Carr begins by describing how nihilism became conceptualized and articulated with the onset of modernity. She then carefully defines her terms, clearly differentiating aspects or modes of nihilism (alethiological, epistemological, moral, metaphysical, and existential), in anticipation of what follows: a carefully considered analysis of the conceptual development of nihilism, as traced through the thinking of Friederich Nietzsche (for whom nihilism was the great crisis of the modern world, a terrific disease that threatened civilization, yet offered the opportunity for a genuine affirmation of life by wiping out false and outmoded valuations); theologian Karl Barth (for whom nihilism was the shattering precondition of faith and genuine religiousity); and contemporary post-modernist critic Richard Rorty (for whom nihilism would seem to be a welcome means of undermining or dissolving the oppressive power structures of the status quo).
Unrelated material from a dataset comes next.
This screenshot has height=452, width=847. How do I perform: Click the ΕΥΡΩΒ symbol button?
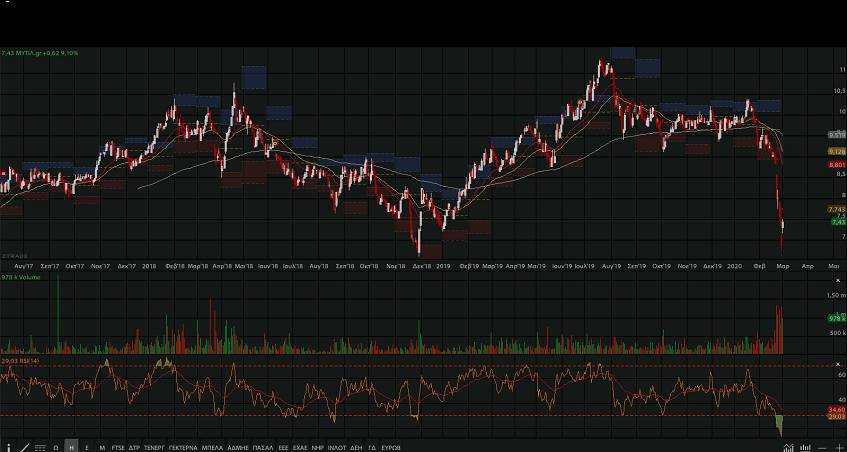[391, 446]
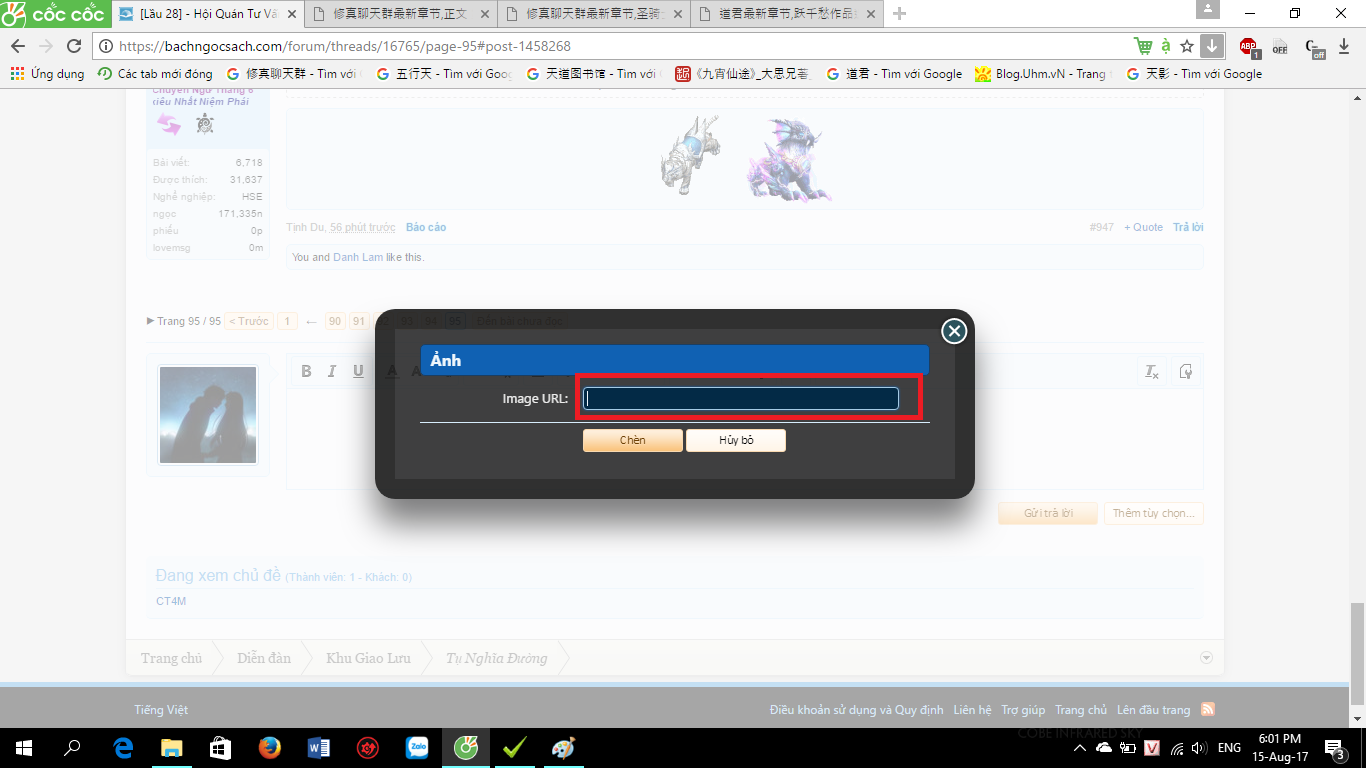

Carr concludes by convincingly arguing that the contemporary willingness to embrace nihilism wholesale as a liberating conception, without careful consideration of its more harmful potentials, ultimately undermines whatever liberating potentials it may hold, and, ultimately and ironically, reinforces the status quo rather than undermining it.

Carr manages to make a good deal of sense out of extremely difficult material; her work is highly readable and well presented. Recommended reading for anyone with an interest in modern western intellectual history or contemporary cultural criticism. If you are about to throw the baby out with the bathwater, this book will make you think twice.